What needs to be done:
Exactly retype the lines from the top of the data through the line containing "The width and height of the screenshot is (622, 383).", leaving out every picture.

++++

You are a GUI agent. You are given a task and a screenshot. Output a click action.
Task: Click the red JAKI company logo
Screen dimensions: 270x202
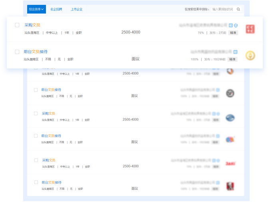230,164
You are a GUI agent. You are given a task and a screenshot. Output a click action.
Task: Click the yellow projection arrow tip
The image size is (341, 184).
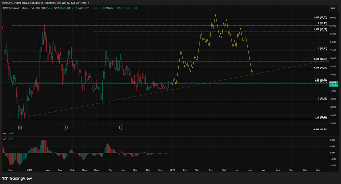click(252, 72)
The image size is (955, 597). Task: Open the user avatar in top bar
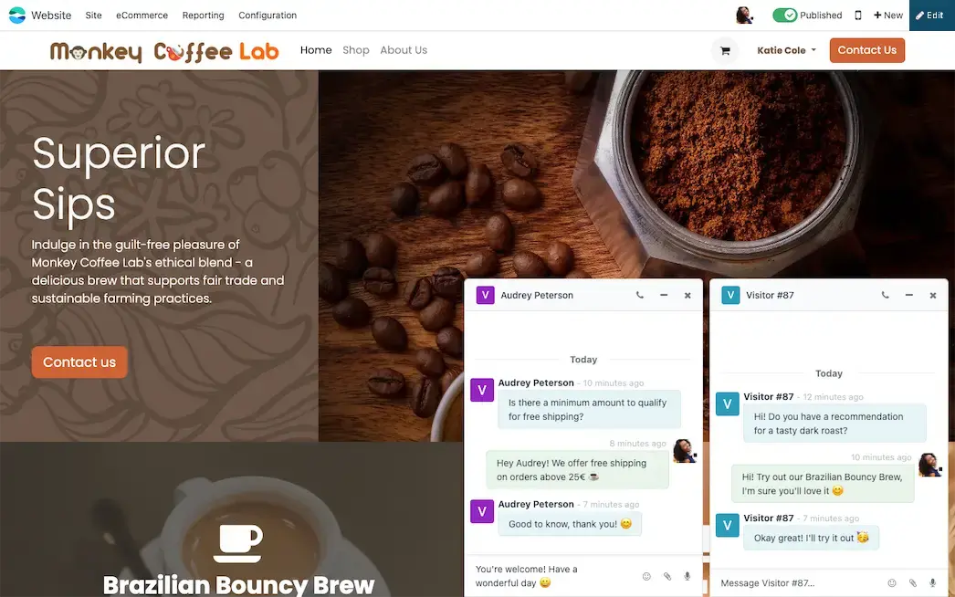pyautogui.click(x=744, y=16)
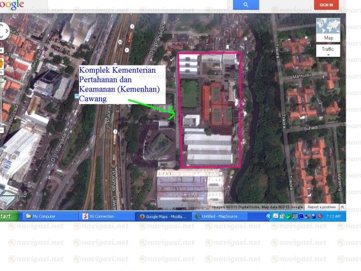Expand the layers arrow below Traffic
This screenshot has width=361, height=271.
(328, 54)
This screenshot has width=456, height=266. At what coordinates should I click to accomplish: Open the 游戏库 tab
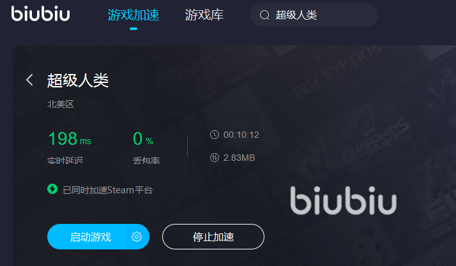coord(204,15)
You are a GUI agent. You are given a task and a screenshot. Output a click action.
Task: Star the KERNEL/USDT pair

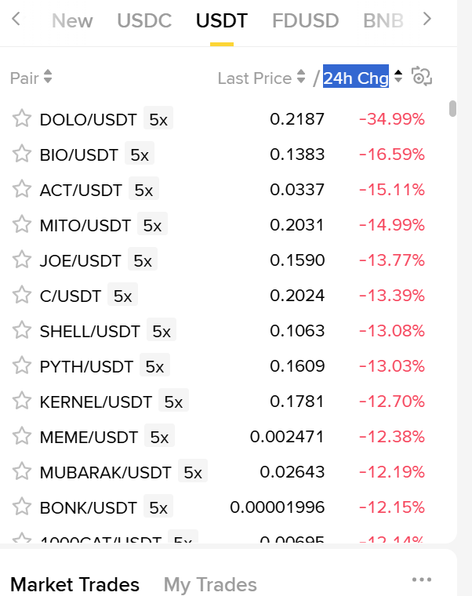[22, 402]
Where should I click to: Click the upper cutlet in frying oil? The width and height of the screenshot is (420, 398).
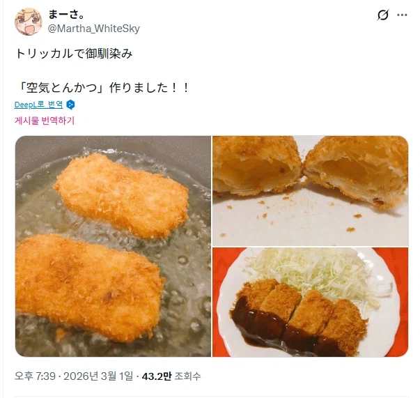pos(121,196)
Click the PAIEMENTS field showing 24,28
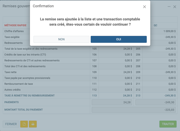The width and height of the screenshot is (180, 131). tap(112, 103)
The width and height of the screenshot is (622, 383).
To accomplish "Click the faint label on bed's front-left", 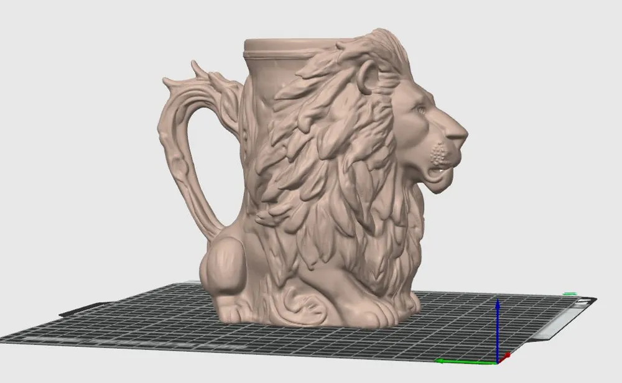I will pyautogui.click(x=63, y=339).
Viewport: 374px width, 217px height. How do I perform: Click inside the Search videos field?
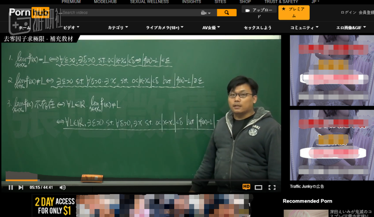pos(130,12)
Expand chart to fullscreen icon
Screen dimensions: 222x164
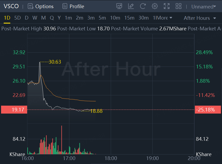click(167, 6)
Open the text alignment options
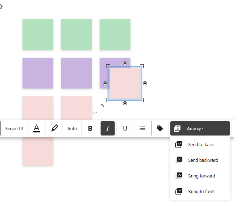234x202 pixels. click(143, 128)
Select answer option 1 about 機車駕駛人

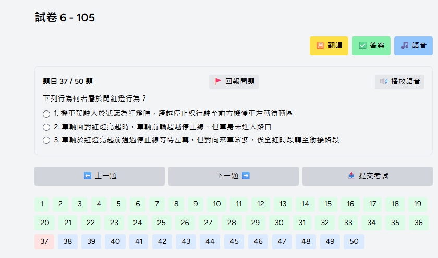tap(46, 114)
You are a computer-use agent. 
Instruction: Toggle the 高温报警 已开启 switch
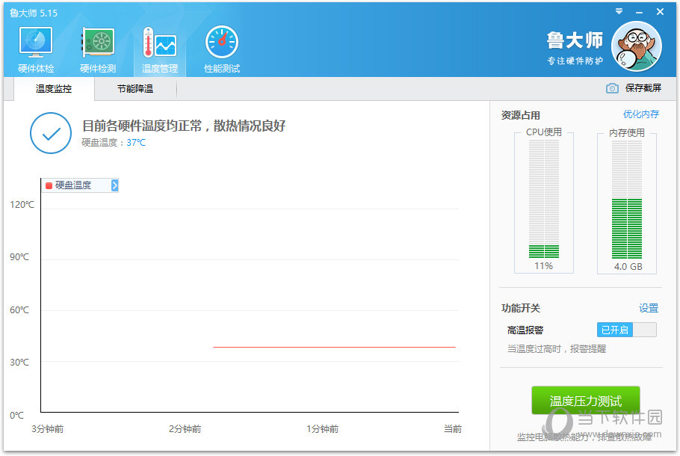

++++

Written answer:
You are a GUI agent. You are given a task and a screenshot. Output a click action.
Task: Click the red JAKI company logo
Screen dimensions: 270x202
230,164
You are a GUI agent. You are given a task and a screenshot. Output a click action.
Task: Click the yellow projection arrow tip
The image size is (341, 184).
click(252, 72)
The image size is (955, 597). Task: Open the user avatar in top bar
pyautogui.click(x=744, y=16)
Expand the layers arrow below Traffic
This screenshot has width=361, height=271.
(328, 54)
This screenshot has width=456, height=266. At what coordinates should I click to accomplish: Open the 游戏库 tab
coord(204,15)
You are a GUI agent. You are given a task and a screenshot. Output a click action.
Task: Star the KERNEL/USDT pair

[22, 402]
Where should I click to: Click the upper cutlet in frying oil? The width and height of the screenshot is (420, 398).
pos(121,196)
Click the PAIEMENTS field showing 24,28
The width and height of the screenshot is (180, 131). tap(112, 103)
The width and height of the screenshot is (622, 383).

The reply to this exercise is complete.